Bon, allez, finissons-en là (promis j’arrête) avec un exemple de ce que peut donner un québécois très, mais alors TRÈS énervé … 😉 :
« Câlisse de crisse »
« Ostie de câlice de tabarnak »
« Câlice d’esti de calvaire de tabarnak d’ostie d’ciboire de sainte-viarge ! »

Leçon n°3

Le char :  Aussi surprenante que soit cette expression, elle est encore belle et bien utilisée ici au Québec pour désigner la voiture, aussi appelée « l’auto« . « Où t’as-tu mis ton char ? »

« Parquer » son char dans un « stationnement » : Parce que les québécois eux, ne se garent pas dans un parking.

La job : Emprunté de l’anglais pour désigner l’emploi, le type de travail que l’on fait.

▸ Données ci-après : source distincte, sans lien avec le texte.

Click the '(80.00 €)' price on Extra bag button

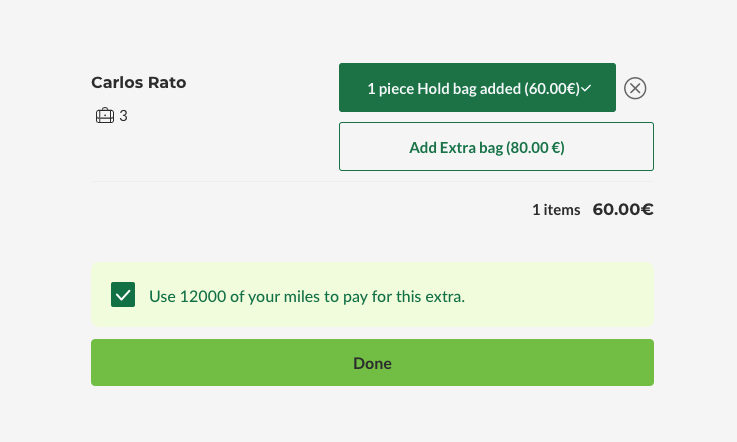pos(536,147)
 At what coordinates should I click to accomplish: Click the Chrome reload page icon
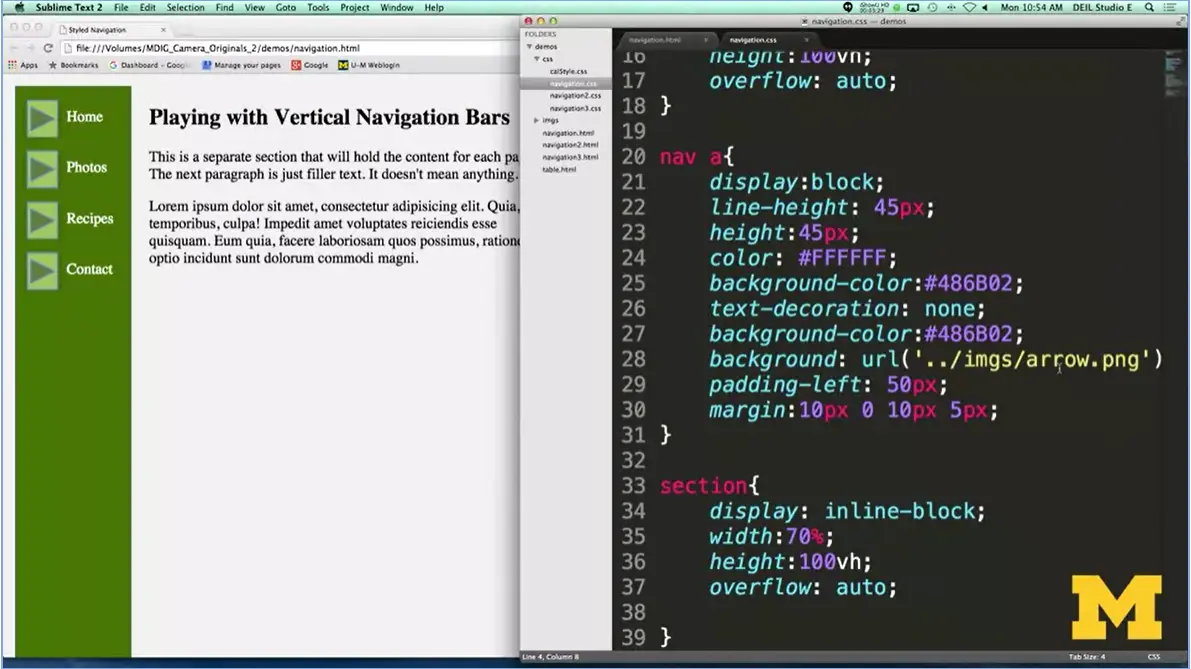[x=47, y=48]
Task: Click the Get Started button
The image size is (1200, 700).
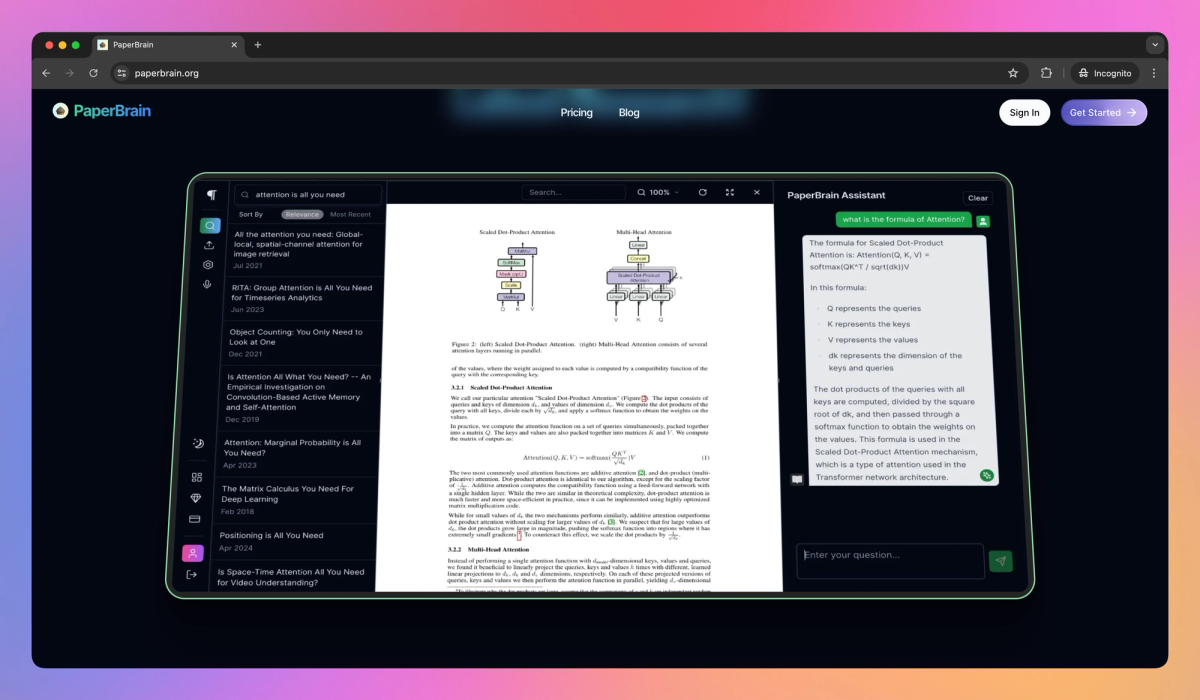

L’ouvrage : Désigne le travail dans le sens « avoir de l’ouvrage » -> « avoir du travail ». « On ira le chercher après son ouvrage ».

Au gym : Le gym désigne la salle de sport, une activité très prisée des Québécois qui en sont accros !

Eux-autres/ Vous-autres/ Nous-autres : Va savoir pourquoi, les québécois ont besoin de se compliquer la vie avec des formulations à rallonge… Pour être plus précis qu’ils disent. En général, ces groupes de mots sont utilisés lorsque l’on parle d’un groupe de personnes dont on connait l’identité dans la conversation. « Nous-autres on a la poutine tandis que vous-autres, vous avez la tartiflette » Dans la conversation, on comprendra qu’il s’agit des québécois VS les français.

« T’es comme » : Expression typique empruntée de l’anglais « You’re like.. » pour faire une comparaison ou appuyer sur l’état dans lequel on se trouve. « J’t’ais (j’étais) comme perdue là ! J’vous voyais pas ! »

« Ça à pas rapport  » : Ça n’a rien à voir. A noter également la variante : « ça fait pas de sens » -> Ce n’est pas logique.

Un itinérant : Un sans abris. Un clochard.

« Voyons donc !  » : Ponctuation courante pour exprimer à la fois le doute, l’étonnement ou encore l’indignation.

Leçon n°2

L’épicerie :  Outre son sens habituel, l’épicerie désigne aussi bien le marché que les magasins alimentaires.

Le déjeuner / le dîner / le souper : Alors là attention, gros risque de confusion. Faites attention si vous êtes invité à dîner, ne sortez pas tout de suite la tenue de soirée ! Car ici on prend son déjeuner au réveil, son dîner à midi et le souper le soir !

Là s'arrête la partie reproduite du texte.